> **Work to be completed**
Give the number of lines in the records below that contain the word "computer". State only that number.

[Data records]
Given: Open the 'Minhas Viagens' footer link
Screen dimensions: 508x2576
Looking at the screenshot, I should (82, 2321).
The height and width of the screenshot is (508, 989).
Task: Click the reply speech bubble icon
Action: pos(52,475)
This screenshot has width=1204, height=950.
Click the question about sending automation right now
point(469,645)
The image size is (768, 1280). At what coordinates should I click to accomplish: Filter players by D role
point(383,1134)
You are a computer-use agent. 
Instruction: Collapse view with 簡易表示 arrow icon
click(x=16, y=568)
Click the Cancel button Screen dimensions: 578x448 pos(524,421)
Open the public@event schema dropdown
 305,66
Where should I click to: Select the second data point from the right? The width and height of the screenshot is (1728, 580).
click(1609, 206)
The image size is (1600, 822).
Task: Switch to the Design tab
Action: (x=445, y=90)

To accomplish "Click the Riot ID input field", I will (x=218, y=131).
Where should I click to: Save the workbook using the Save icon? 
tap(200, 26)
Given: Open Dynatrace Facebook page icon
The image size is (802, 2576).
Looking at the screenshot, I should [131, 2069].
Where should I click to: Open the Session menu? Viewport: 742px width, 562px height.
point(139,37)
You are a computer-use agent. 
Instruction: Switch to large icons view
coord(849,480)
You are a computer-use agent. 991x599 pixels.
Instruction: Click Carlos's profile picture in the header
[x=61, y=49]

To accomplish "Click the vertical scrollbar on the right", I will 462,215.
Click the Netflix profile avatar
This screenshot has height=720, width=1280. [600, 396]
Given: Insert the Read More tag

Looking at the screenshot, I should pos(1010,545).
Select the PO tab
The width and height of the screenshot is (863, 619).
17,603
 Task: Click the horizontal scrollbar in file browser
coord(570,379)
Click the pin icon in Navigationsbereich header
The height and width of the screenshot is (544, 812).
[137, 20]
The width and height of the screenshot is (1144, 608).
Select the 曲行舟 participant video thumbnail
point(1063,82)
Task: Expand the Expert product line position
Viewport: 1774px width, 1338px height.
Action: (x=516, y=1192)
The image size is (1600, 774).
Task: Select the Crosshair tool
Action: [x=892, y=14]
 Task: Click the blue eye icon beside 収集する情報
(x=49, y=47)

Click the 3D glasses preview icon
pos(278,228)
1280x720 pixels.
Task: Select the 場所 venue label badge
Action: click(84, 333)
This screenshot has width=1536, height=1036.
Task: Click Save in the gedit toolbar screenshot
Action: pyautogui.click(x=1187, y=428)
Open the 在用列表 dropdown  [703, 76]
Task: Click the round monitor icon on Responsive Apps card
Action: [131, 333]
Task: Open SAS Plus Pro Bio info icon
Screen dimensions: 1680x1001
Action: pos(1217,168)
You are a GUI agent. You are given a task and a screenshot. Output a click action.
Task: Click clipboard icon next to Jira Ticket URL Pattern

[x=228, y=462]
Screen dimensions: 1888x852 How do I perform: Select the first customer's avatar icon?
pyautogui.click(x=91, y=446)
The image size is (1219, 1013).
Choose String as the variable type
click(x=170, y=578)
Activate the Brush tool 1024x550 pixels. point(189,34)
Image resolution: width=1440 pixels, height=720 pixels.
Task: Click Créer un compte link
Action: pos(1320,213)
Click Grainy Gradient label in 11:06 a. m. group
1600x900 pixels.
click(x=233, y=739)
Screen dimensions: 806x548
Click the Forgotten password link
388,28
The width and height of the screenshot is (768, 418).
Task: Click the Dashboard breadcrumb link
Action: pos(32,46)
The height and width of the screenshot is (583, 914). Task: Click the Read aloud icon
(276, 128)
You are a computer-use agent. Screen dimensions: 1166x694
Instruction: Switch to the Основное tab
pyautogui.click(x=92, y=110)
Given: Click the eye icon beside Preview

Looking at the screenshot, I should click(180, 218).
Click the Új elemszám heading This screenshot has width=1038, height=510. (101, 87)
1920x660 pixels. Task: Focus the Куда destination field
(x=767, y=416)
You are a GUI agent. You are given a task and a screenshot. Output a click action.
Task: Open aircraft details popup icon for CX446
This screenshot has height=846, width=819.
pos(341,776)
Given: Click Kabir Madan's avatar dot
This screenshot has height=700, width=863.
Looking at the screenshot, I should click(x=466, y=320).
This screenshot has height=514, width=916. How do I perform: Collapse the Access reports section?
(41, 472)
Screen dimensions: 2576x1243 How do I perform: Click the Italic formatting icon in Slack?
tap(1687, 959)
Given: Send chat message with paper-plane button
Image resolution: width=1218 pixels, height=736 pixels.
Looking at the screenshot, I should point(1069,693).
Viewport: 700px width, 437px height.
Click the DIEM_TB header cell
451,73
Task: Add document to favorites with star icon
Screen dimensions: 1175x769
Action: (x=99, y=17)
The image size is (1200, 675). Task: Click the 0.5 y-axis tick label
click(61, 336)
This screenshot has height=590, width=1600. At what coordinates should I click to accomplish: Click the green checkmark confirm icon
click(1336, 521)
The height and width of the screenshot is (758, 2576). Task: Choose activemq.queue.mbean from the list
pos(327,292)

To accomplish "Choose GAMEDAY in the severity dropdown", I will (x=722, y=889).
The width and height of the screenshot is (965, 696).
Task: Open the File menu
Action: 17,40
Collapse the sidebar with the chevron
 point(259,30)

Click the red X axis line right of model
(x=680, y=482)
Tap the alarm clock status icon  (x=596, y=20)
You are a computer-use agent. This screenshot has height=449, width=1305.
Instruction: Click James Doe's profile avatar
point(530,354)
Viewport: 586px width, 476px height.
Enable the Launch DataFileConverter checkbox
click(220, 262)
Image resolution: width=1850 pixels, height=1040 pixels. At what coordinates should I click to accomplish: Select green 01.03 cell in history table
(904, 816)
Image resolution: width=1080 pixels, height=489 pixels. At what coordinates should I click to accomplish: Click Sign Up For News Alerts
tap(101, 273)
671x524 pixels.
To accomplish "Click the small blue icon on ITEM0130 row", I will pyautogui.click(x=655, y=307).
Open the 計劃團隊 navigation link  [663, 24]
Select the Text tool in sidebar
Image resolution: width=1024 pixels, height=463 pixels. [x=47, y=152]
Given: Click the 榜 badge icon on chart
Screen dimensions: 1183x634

> **Completed task**
5